Lately it seems like everyone on the internet is obsessed with traveling.  Like, it's everybody's "passion". Even my husband recently described himself as having a bit of wanderlust.

We travel a lot. We live far from our families so we travel to see them in various locations, often. We also go on vacations- both with out families and with just our little family. It's fun. Our baby will have been on 10 flights by the time he turns one later this month.

And there's so many--this will sound cliché but it's true--AMAZING places to travel to. (Does the word amazing always sound cliché to anyone else?) We want to go everywhere. New Zealand, Europe, San Francisco. My current travel dream is to bicycle tour around Iceland. I don't think that's even a thing yet. A few months ago I saw a Ted Talk by a travel writer and had this epiphany: I want to be a travel writer! Okay, but who doesn't? You love to travel, I love to travel, he and she both love to travel, oh yeah, and your grandma also loves to travel. Traveling is AMAZING. But really. The world is beautiful.

But.

Despite all the beauty and amazement and exoticness of travel, every time we leave our home, I start to feel this sense of sadness. No matter where we're going, all of a sudden, I don't want to leave. It's a little premature homesickness as I set the thermostat, lock the windows, leave one light on.

As this whole scenario occurred before a recent weekend trip, I realized something. Traveling is not my passion. Traveling is wonderful. It's fun, interesting, eye-opening, worthwhile, exciting, very very important. But it's not my passion. My passion is my home.

Without a doubt my home is the most important place on the planet for me and my family. To me, my home is just as wonderful as any vacation spot. No, not (usually) as exciting. Yes, much more mundane. But home is where I live, where my husband lives, where my baby lives. Home is where we build our family, watch our baby turn into a person, feel deep love and appreciation for our daily life. Most of my living, loving, growing, writing, parenting, and understanding happens at my home. These things are sacred to me. These things are turning my home into a sacred place for me. Truly, shouldn't we all live on ground hallowed by the best efforts of our own lives?

It's kind of ironic that I am thinking about this right now, because we actually don't own a home. We rent a condo. We like the city (and state) we live in, but we don't love it, and we'll be moving elsewhere basically as soon as possible. This won't be our home forever. In a few years our home will turn into someone else's home. Or, I don't know, maybe it will just turn into their house, their residence. Maybe it won't be home to them the way it is to us. It's not our forever home. It's not where we will say we are from and where our children will say they grew up.

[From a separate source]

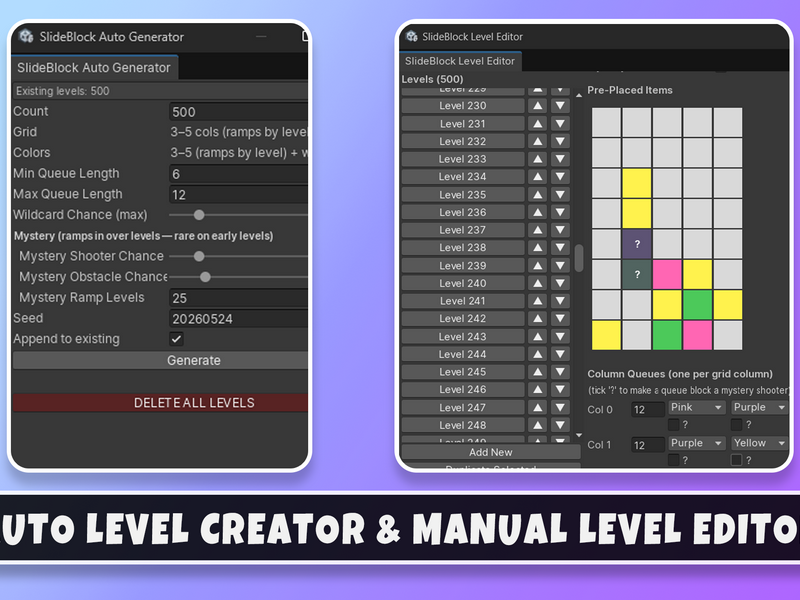
Task: Tick mystery checkbox under Col 1 Purple
Action: click(x=673, y=460)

But for now, it's so important to us. It contains the most important part of our world.

It's also ironic for me to be writing about this because we are going on a very exciting vacation to Hawaii in under two weeks. We have been planning on this for a year and a half, not even kidding. That's longer than my baby has even been alive. We have the guide books, we have the swimsuits, we're gonna buy a go-pro, I mean we are going all out. We are so excited. It is going to be a complete and utter delight.

But what will happen the morning we leave? I already know. I'll set the thermostat, lock the windows, leave on light on, and all of a sudden, I won't want to go. Then the blue ocean under the wings of the plane will eclipse the feeling, and I'll never want to leave. But we will leave, and what I've realized is that upon returning home, I'll find that where we are is just as wonderful as where we were.